Using the same layout created in 2D-TE plane wave in unique material, create another file with the same layout by selecting File > Save As and using a different file name.

StepAction
1From the Edit menu, select Wafer Properties.

The Wafer Properties dialog box appears.

2Click the 3D Wafer Properties tab and set the Cladding: Material and Substrate Material to N=2.
3Click OK.

The Wafer Properties dialog box closes.

4To edit the input plane, double-click on the input plane in the layout.

The Input Plane Properties dialog box appears.

5On the General tab, type/select the following:

Continuous Wave

Wavelength [μm]: 2.0

Input Field Transverse: Rectangular

Plane Geometry:

Z Position [μm]: 1.0

6On the 3D Transverse tab, type/select the following:

Center Position [μm] X: 0.0

Halfwidth [μm] X: 5.0

Center Position [μm] Y: 0.0

Halfwidth [μm] Y: 5.0

Tilting Angle [deg]: 0

Effective Refractive Index: Local

Polarization: LinearY

Select the Amplitude radio button and type: Amplitude [V/m2]: 1.0

7Click OK.

The Input Field Properties dialog box closes.

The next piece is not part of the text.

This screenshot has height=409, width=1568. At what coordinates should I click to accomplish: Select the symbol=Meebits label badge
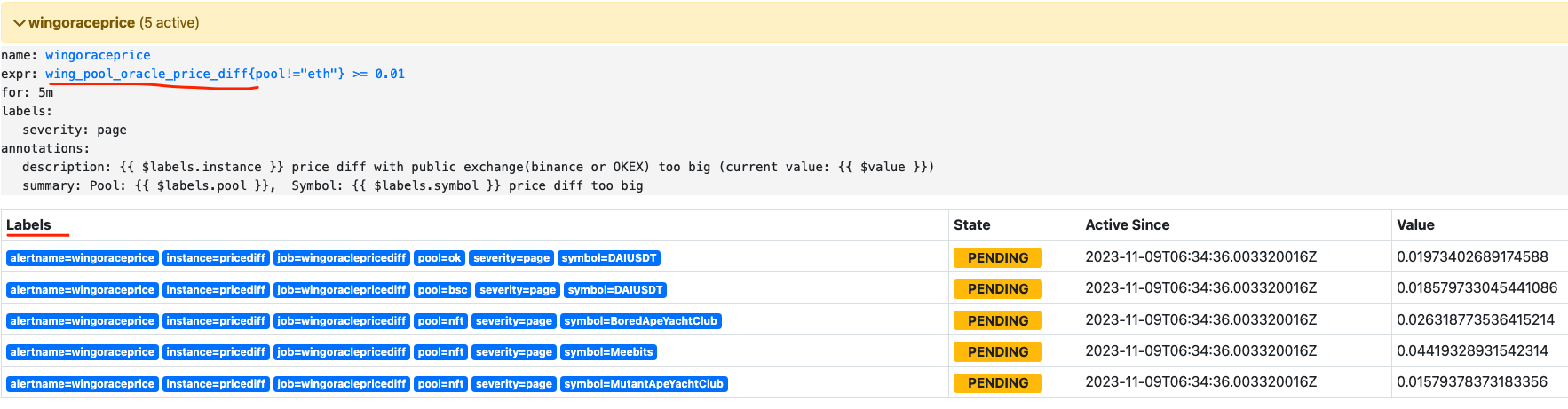point(608,352)
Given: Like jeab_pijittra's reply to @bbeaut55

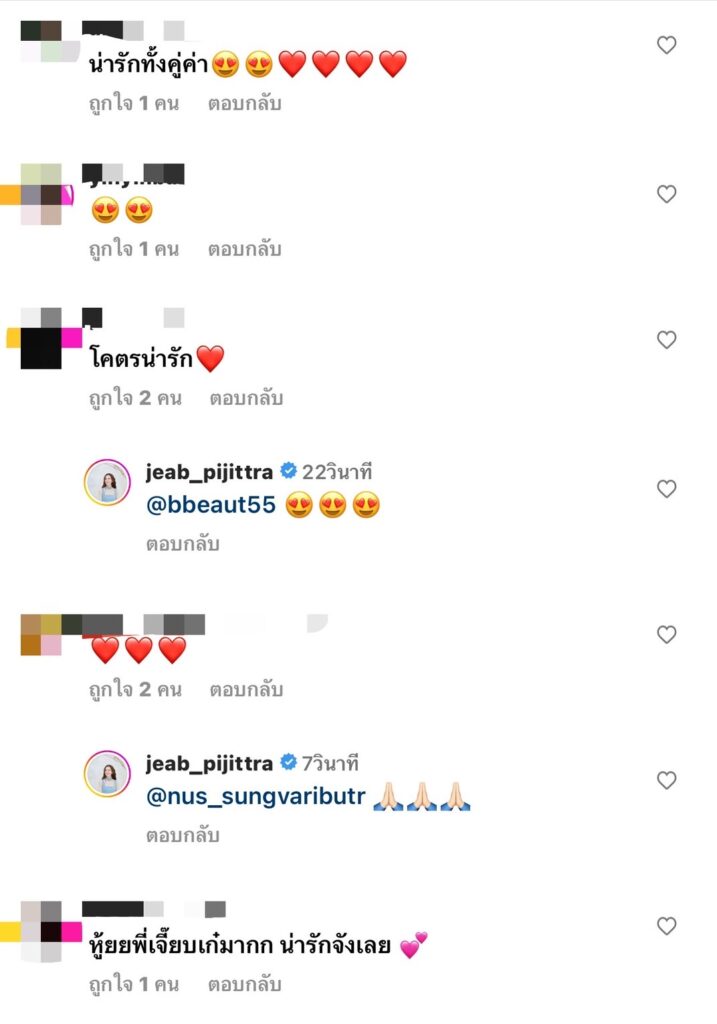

Setting the 3D-Y-direction polarized plane wave simulation parameters

StepAction
1From the Simulation menu, select 3D Simulation Parameters.

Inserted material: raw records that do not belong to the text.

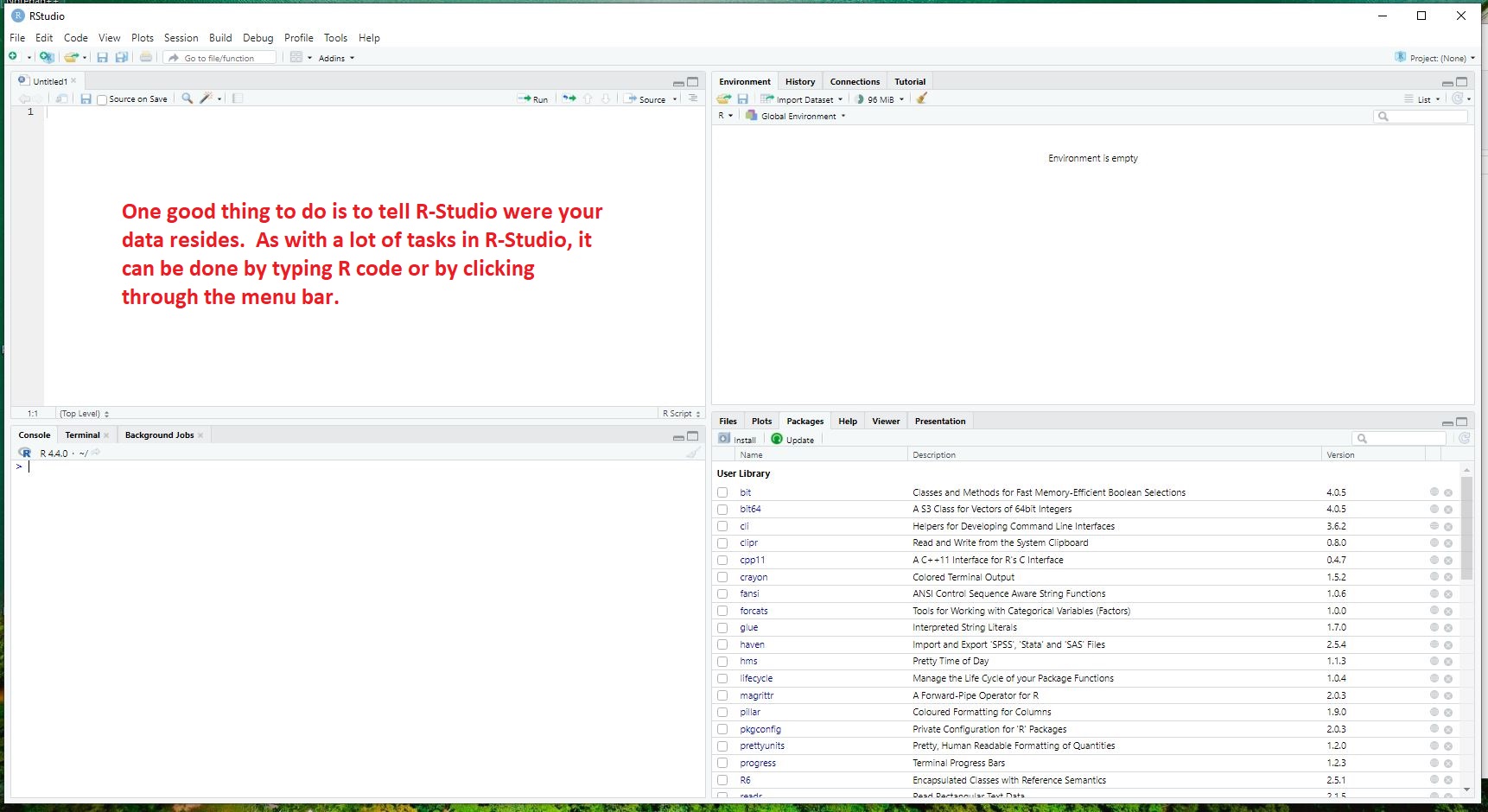Image resolution: width=1488 pixels, height=812 pixels.
Task: Click the broom icon to clear environment
Action: coord(922,98)
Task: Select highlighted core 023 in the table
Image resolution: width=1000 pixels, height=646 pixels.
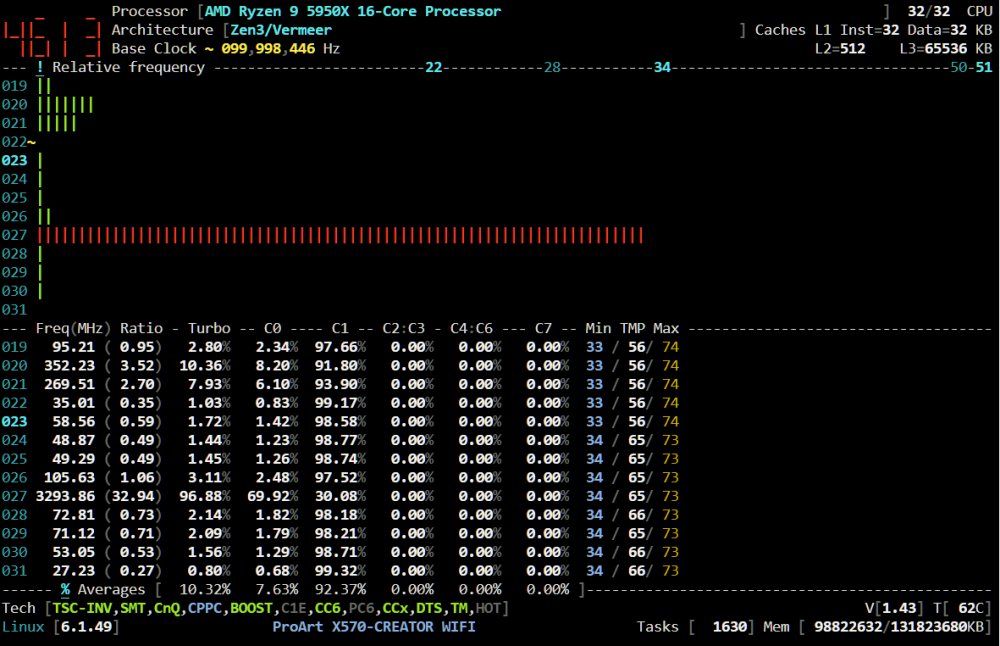Action: point(15,422)
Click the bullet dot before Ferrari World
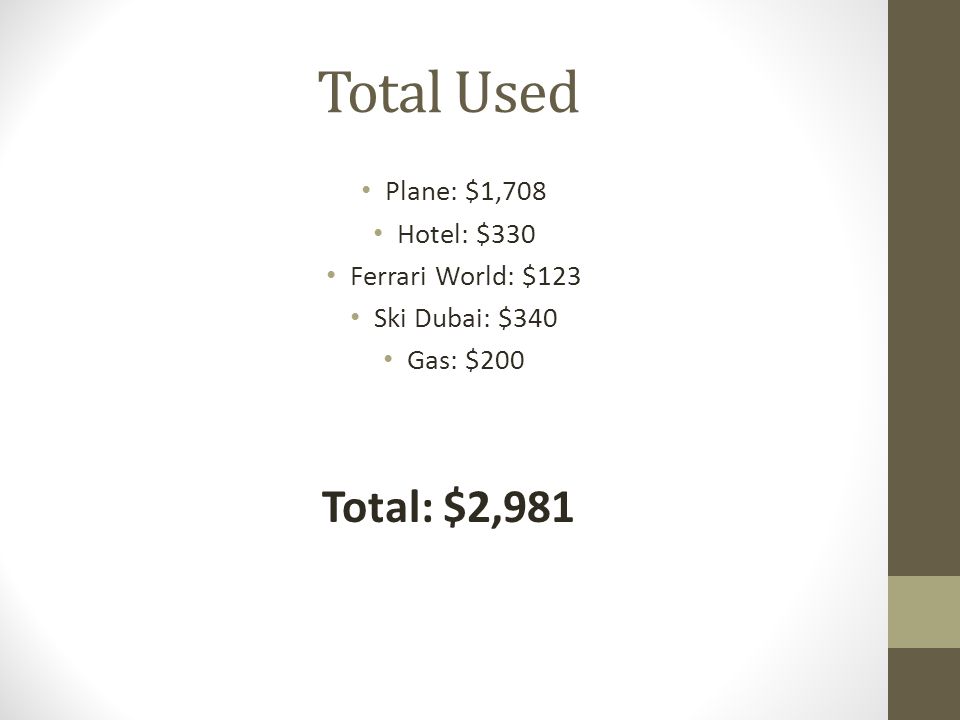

The 3D Simulation Parameters dialog box appears.

2Type/select the following information:

Mesh Delta X [μm]: 0.1

Mesh Delta Y [μm]: 0.1

Mesh Delta Z [μm]: 0.1

3Click Advanced….

The Boundary Conditions dialog box appears.

-X: PMC

+X: PMC

-Y: PEC

+Y: PEC

-Z: Anisotropic PML

+Z: Anisotropic PML

Anisotropic PML Calculation Parameters

Number of Anisotropic PML Layers: 10

Theoretical Reflection Coefficient: 1.0e-12

Real Anisotropic PML Tensor Parameters: 1.0

Power of Grading Polynomial: 3.5

4Click OK.

The Boundary Conditions dialog box closes.

5In Time Parameters, click Calculate.

The default time step size is calculated.

6Select Run for 1000 Time Steps (Results Finalized).
7Select Key Input Information: Input Plane1 and wavelength:2.00.
8Select DFT Options: Electric Components: Ey.
9Click Run to start the OptiFDTD Simulator.

When the simulation is running, the plane wave effect can be observed in the
simulator (see Figure 26).

FDTD - Figure 26 3D Y-direction polarized plane wave

Figure 26: 3D Y-direction polarized plane wave